■ Brief
Wherever the string "will" shows up in the data below, copy the whole line.

■ Stored data entries
-*-*-

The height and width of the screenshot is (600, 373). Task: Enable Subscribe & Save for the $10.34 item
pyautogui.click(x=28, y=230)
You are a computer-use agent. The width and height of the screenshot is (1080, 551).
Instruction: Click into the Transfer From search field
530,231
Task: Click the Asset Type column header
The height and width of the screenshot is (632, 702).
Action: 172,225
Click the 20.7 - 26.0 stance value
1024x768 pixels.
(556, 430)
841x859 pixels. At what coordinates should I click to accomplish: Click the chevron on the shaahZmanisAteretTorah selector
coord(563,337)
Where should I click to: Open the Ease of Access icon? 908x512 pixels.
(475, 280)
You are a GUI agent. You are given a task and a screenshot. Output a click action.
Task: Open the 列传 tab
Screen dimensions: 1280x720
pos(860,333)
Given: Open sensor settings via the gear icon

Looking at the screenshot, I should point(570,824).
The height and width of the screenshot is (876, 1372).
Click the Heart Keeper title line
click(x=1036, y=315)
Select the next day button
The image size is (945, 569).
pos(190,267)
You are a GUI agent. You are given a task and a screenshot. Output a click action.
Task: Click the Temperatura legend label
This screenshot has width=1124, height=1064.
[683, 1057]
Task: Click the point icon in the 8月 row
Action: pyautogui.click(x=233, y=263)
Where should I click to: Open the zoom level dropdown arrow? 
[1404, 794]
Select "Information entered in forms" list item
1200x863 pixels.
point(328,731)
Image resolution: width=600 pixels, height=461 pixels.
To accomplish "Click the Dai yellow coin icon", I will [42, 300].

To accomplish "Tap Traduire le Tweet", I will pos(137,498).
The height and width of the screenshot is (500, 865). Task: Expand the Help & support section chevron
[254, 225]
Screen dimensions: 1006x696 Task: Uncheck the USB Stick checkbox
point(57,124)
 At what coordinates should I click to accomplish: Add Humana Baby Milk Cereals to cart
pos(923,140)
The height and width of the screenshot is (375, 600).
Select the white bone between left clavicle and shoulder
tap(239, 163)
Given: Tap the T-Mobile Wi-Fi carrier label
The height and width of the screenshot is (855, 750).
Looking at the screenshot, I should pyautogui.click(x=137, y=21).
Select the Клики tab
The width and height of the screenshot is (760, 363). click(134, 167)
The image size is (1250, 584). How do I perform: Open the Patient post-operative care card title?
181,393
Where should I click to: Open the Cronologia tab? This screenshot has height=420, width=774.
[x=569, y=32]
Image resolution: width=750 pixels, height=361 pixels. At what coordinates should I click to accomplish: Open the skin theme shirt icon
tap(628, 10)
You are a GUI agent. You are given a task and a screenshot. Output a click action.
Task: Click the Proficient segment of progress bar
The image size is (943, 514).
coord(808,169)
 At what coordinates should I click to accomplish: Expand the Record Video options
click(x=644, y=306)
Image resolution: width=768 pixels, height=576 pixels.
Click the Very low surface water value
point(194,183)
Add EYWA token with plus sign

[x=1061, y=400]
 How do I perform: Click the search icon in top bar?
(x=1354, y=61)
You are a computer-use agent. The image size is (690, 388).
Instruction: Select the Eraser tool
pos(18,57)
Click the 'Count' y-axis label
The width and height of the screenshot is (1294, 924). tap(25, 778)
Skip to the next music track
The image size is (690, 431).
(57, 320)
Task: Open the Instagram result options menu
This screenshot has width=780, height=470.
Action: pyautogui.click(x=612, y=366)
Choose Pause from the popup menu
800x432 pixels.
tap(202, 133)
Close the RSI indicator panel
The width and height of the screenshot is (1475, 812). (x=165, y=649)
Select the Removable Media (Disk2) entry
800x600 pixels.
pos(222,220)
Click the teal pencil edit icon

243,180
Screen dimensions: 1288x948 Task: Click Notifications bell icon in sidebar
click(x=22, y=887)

-*-*-

■ Reply to the task
To accomplish "Click the Dai yellow coin icon", I will [42, 300].
To accomplish "Tap Traduire le Tweet", I will pos(137,498).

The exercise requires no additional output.